# [PROBLEM REQUIREMENTS]
Pick out each line in the entries below that contains the word "output", and copy those lines.

# [DATA PROVIDED]
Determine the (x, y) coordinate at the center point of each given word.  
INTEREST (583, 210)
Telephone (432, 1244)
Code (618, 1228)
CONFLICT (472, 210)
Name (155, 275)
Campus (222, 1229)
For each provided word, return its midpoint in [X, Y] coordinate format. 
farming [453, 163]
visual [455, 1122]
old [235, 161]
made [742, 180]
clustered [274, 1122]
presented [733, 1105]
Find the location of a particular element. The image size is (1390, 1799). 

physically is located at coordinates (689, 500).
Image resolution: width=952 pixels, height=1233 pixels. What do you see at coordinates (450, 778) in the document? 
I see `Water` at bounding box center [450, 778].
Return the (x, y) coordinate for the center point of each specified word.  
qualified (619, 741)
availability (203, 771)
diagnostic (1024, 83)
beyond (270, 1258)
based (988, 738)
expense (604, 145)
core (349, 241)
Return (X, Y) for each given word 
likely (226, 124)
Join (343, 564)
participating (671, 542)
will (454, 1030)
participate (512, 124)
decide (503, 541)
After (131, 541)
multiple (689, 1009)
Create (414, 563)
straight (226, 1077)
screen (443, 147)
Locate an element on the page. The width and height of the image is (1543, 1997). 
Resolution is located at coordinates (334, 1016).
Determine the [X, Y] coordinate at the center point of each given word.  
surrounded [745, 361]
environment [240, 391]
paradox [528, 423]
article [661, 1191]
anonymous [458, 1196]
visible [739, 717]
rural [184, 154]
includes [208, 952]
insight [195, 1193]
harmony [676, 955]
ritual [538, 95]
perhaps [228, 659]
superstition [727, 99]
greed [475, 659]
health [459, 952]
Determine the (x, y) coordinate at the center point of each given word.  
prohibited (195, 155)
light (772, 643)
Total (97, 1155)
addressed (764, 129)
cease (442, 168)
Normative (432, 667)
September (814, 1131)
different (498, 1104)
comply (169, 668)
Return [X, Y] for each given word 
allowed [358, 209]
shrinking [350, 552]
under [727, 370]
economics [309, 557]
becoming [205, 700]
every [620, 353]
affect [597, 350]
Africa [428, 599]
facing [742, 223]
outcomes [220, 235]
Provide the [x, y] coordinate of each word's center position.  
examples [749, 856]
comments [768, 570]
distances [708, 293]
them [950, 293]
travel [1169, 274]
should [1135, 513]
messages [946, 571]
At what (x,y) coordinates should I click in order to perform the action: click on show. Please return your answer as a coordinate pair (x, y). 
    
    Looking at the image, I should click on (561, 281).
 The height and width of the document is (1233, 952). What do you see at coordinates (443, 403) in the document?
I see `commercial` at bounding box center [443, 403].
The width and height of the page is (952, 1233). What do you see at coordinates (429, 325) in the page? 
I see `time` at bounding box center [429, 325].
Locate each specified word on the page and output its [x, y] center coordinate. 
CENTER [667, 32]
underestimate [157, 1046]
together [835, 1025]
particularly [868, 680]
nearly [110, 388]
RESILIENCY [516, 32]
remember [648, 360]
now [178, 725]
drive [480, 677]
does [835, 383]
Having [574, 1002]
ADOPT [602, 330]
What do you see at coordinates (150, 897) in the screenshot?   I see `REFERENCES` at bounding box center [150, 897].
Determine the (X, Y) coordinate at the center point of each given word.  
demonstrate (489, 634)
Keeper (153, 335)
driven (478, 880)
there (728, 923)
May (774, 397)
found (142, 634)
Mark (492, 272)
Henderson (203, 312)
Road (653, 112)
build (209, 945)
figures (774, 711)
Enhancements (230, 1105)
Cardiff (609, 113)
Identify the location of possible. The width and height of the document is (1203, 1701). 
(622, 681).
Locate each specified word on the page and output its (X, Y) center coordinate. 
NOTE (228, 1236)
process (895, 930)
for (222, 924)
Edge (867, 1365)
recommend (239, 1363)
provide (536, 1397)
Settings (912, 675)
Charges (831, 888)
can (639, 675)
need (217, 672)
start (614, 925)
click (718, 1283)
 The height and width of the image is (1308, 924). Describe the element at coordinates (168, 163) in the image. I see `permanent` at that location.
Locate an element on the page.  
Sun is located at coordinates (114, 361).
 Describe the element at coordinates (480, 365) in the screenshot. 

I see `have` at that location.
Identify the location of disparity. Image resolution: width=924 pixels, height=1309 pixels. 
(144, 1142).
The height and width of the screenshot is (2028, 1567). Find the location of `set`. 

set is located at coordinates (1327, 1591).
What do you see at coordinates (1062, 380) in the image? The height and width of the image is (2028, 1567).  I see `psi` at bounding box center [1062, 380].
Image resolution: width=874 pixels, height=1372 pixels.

# [RESULT FOR THIS TASK]
Locate each specified word on the page and output its [x, y] center coordinate. 
Locate each specified word on the page and output its (X, Y) center coordinate. 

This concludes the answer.